### INSTRUÇÕES A SEGUIR
Você pode redigitar por inteiro, sem mudar nada, o trecho abaixo sobre Agostinho em Roma e Milão?

Chegando a Roma, abriu
uma escola, e conseguiu reunir um grande número de discípulos. Depois, mandou
buscar a mulher, Lídia, e seu filho pequeno Adeodato. Entretanto, depois e
algum tempo, Agostinho constatou que os estudantes romanos tinham um grave
defeito: eles não pagavam pelas suas lições. Não teve outra escolha senão
cobra-los pelas aulas, embora admitisse que eles fossem alunos
aplicados.
Parece que se não fosse
à ajuda de amigos, Agostinho morreria de fome, pois estes o recomendaram a
Aurélio Símaco, Prefeito de Roma, que investiu Agostinho numa agradável missão:
partiria para Milão para ser mestre de retórica. Lá, tomou conhecimento de
Ambrósio, ex Bispo de Tagaste, que agora, exercia sua sé em Milão. Este Bispo
era conhecido por sua energia e virtude, e ótimo orador de inigualável
eloqüência.

### DADOS FORNECIDOS
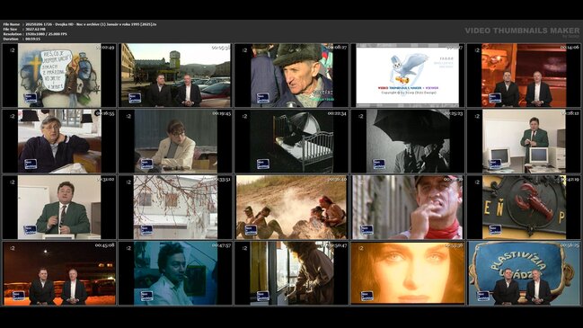Screen dimensions: 583x328
Task: Click thumbnail of woman in white jacket
Action: pyautogui.click(x=175, y=141)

### RESPOSTA COMPLETA
Chegando a Roma, abriu
uma escola, e conseguiu reunir um grande número de discípulos. Depois, mandou
buscar a mulher, Lídia, e seu filho pequeno Adeodato. Entretanto, depois e
algum tempo, Agostinho constatou que os estudantes romanos tinham um grave
defeito: eles não pagavam pelas suas lições. Não teve outra escolha senão
cobra-los pelas aulas, embora admitisse que eles fossem alunos
aplicados.
Parece que se não fosse
à ajuda de amigos, Agostinho morreria de fome, pois estes o recomendaram a
Aurélio Símaco, Prefeito de Roma, que investiu Agostinho numa agradável missão:
partiria para Milão para ser mestre de retórica. Lá, tomou conhecimento de
Ambrósio, ex Bispo de Tagaste, que agora, exercia sua sé em Milão. Este Bispo
era conhecido por sua energia e virtude, e ótimo orador de inigualável
eloqüência.